Below are the entries; give again exactly the lines from the one mentioning "Given: Click the memory data rate 12.00 Gbps" through the one mentioning "Given: Click the message", inclusive.

━━ SUPPLIED INFORMATION ━━

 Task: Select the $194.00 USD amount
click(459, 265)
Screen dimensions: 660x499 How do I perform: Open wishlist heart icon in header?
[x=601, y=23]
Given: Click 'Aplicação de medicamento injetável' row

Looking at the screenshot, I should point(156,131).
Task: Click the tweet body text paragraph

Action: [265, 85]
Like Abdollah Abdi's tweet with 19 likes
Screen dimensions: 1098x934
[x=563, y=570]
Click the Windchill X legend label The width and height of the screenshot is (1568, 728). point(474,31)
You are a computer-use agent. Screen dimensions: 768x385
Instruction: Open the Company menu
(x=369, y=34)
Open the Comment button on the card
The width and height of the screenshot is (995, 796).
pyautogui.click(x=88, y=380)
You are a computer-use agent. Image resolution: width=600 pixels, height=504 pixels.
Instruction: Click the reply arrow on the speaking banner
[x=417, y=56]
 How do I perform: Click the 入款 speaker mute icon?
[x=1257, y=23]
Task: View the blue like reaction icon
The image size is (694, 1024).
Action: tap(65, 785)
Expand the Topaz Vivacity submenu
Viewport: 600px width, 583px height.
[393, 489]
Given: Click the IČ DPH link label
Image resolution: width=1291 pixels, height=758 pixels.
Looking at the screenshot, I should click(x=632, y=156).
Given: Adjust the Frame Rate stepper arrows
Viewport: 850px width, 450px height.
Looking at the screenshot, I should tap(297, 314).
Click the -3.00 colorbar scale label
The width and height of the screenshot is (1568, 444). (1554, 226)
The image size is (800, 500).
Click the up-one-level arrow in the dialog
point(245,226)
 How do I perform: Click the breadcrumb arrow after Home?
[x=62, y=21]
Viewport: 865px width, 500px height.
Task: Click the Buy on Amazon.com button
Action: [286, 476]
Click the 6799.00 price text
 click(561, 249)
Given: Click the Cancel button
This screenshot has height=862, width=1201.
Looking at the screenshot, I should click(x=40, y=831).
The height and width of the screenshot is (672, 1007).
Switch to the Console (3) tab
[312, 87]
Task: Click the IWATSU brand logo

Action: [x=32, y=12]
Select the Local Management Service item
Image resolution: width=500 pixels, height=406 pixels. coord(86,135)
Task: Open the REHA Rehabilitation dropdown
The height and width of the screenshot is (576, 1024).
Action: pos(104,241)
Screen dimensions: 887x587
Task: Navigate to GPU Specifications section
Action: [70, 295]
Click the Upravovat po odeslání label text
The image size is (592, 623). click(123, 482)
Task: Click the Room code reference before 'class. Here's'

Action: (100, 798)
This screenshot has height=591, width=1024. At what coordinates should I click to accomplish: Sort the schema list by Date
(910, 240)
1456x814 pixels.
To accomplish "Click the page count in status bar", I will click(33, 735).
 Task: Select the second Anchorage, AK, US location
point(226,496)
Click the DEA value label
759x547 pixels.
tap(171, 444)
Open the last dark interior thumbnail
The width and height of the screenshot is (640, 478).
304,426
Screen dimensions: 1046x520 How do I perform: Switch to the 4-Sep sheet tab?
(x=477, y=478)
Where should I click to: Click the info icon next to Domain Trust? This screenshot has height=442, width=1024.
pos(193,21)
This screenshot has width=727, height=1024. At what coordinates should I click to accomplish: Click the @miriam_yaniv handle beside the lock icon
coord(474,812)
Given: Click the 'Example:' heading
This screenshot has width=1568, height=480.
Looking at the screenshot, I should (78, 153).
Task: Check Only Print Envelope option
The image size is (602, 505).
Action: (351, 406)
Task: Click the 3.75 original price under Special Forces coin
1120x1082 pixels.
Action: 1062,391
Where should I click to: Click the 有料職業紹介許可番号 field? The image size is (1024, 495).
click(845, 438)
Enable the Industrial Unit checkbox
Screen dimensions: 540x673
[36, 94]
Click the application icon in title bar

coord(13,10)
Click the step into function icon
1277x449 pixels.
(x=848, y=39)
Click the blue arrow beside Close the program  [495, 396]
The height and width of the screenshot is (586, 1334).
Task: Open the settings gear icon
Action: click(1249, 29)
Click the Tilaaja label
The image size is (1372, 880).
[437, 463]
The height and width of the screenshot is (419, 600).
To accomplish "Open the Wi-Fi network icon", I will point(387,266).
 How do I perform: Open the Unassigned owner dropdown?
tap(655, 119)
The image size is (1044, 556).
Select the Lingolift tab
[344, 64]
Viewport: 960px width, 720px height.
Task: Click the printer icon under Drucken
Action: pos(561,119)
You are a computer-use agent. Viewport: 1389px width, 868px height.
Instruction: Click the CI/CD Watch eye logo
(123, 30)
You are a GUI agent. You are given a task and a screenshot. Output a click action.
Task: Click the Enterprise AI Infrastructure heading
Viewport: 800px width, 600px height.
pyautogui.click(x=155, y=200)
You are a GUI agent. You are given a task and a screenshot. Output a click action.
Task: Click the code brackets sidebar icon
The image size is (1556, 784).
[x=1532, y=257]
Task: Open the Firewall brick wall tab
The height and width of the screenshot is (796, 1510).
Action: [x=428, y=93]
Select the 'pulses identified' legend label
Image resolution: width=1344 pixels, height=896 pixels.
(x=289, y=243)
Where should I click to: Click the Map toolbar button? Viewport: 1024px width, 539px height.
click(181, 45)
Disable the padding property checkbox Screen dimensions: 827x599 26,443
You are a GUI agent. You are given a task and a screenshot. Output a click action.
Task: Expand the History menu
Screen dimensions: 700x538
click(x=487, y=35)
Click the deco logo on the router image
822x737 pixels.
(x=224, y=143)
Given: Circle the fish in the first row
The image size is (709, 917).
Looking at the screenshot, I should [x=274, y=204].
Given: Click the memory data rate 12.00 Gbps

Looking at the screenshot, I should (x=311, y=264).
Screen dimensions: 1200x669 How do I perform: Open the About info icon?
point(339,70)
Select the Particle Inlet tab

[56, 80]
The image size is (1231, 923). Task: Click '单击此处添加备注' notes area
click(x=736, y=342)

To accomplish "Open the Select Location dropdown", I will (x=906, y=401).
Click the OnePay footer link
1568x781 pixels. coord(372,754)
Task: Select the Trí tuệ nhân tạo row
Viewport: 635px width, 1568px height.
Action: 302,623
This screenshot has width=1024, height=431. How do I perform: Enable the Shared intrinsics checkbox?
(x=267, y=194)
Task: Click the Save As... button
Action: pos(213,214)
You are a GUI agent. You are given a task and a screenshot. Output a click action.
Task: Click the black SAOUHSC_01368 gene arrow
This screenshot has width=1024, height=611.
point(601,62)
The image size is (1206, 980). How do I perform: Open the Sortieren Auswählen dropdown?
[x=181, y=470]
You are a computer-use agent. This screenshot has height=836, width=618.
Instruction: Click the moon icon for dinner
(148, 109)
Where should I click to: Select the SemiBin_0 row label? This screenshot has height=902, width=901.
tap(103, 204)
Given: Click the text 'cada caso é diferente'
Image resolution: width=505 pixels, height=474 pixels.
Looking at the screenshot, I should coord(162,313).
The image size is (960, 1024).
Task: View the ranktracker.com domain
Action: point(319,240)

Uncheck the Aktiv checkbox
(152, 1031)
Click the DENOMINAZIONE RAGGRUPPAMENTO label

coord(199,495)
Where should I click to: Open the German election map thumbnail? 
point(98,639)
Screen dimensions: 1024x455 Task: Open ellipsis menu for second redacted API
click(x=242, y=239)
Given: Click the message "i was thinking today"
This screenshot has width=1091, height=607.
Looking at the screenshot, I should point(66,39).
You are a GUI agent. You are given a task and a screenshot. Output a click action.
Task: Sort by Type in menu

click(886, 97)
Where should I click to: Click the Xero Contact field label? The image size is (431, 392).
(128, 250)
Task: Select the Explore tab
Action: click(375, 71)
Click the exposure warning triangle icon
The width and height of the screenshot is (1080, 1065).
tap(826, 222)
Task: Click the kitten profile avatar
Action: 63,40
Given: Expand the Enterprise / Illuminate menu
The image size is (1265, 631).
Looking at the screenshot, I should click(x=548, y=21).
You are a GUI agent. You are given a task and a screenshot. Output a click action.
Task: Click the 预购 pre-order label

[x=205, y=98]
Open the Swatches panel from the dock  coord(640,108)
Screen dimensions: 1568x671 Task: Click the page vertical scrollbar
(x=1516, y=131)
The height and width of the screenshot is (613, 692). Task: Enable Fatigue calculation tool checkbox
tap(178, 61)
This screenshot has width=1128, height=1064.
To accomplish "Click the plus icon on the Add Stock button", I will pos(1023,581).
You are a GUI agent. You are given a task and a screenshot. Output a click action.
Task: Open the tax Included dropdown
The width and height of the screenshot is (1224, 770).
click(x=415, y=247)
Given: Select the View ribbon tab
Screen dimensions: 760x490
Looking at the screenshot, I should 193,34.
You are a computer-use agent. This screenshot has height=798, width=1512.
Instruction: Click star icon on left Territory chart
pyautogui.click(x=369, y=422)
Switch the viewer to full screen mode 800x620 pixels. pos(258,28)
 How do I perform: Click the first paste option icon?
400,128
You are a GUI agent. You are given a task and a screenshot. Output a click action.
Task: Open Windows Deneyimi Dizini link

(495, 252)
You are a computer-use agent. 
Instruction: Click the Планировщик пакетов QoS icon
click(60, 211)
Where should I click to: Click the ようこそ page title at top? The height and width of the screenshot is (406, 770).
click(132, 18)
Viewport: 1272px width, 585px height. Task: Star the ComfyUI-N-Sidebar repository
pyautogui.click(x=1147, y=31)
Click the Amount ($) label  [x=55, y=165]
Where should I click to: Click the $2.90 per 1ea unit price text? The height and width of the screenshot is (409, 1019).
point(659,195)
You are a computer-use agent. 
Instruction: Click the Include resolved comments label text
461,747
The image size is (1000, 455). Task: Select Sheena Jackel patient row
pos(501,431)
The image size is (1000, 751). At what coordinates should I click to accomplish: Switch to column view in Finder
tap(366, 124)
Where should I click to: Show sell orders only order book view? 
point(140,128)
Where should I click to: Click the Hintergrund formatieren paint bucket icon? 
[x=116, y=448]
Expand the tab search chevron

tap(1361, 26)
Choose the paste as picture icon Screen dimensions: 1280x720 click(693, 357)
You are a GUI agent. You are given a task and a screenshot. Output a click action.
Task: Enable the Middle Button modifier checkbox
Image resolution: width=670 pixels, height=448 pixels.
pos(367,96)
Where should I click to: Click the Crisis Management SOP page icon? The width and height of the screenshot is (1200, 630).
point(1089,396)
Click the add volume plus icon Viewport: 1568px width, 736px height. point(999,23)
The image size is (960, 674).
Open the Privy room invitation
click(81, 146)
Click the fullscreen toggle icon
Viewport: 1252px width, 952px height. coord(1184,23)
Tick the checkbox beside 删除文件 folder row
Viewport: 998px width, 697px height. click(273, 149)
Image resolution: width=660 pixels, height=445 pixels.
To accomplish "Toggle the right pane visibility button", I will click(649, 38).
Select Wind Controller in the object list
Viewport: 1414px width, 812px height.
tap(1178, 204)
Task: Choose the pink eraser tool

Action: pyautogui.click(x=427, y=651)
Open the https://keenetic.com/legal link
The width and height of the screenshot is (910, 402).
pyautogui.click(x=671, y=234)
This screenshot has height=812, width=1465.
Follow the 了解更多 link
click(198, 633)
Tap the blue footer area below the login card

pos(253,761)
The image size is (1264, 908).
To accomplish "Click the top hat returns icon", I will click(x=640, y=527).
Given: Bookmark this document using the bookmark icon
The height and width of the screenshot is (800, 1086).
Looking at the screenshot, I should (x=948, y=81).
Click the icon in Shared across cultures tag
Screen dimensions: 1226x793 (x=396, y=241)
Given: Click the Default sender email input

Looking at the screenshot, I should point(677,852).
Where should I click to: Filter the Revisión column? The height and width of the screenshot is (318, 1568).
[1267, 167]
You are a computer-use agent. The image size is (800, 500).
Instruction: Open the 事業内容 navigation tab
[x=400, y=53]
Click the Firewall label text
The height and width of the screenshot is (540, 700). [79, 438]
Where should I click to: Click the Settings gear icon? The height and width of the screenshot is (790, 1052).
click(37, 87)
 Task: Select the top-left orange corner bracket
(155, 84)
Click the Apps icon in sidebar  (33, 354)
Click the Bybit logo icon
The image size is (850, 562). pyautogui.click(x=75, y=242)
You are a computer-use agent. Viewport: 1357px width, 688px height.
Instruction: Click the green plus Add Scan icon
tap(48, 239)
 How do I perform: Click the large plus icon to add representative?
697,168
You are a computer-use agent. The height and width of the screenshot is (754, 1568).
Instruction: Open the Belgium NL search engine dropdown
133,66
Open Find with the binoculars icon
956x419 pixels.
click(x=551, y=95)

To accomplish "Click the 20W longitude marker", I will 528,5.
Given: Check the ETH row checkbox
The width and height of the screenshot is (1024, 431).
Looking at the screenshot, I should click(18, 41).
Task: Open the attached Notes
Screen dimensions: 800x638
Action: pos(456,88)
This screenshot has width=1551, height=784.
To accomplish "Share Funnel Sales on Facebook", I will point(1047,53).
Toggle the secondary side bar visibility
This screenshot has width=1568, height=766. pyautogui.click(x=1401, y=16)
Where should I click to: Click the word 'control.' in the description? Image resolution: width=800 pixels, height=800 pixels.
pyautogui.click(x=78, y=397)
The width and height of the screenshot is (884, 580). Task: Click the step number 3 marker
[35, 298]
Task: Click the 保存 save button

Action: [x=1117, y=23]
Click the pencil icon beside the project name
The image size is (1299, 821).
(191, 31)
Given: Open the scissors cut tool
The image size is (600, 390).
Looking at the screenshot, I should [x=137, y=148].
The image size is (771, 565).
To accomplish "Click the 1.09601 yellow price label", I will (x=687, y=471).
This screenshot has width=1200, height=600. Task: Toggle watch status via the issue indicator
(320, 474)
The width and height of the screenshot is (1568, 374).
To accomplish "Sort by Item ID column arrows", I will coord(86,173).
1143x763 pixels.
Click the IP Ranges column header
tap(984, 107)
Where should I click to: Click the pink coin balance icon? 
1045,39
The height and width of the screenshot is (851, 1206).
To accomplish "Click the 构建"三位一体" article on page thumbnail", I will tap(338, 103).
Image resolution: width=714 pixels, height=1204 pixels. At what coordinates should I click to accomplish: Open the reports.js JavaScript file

━━━

## EXERCISE ANSWER
Given: Click the memory data rate 12.00 Gbps

Looking at the screenshot, I should (x=311, y=264).
Screen dimensions: 1200x669 How do I perform: Open the About info icon?
point(339,70)
Select the Particle Inlet tab

[56, 80]
The image size is (1231, 923). Task: Click '单击此处添加备注' notes area
click(x=736, y=342)

To accomplish "Open the Select Location dropdown", I will (x=906, y=401).
Click the OnePay footer link
1568x781 pixels. coord(372,754)
Task: Select the Trí tuệ nhân tạo row
Viewport: 635px width, 1568px height.
Action: 302,623
This screenshot has width=1024, height=431. How do I perform: Enable the Shared intrinsics checkbox?
(x=267, y=194)
Task: Click the Save As... button
Action: pos(213,214)
You are a GUI agent. You are given a task and a screenshot. Output a click action.
Task: Click the black SAOUHSC_01368 gene arrow
This screenshot has width=1024, height=611.
point(601,62)
The image size is (1206, 980). How do I perform: Open the Sortieren Auswählen dropdown?
[x=181, y=470]
You are a computer-use agent. This screenshot has height=836, width=618.
Instruction: Click the moon icon for dinner
(148, 109)
Where should I click to: Select the SemiBin_0 row label? This screenshot has height=902, width=901.
tap(103, 204)
Given: Click the text 'cada caso é diferente'
Image resolution: width=505 pixels, height=474 pixels.
Looking at the screenshot, I should coord(162,313).
The image size is (960, 1024).
Task: View the ranktracker.com domain
Action: point(319,240)

Uncheck the Aktiv checkbox
(152, 1031)
Click the DENOMINAZIONE RAGGRUPPAMENTO label

coord(199,495)
Where should I click to: Open the German election map thumbnail? 
point(98,639)
Screen dimensions: 1024x455 Task: Open ellipsis menu for second redacted API
click(x=242, y=239)
Given: Click the message "i was thinking today"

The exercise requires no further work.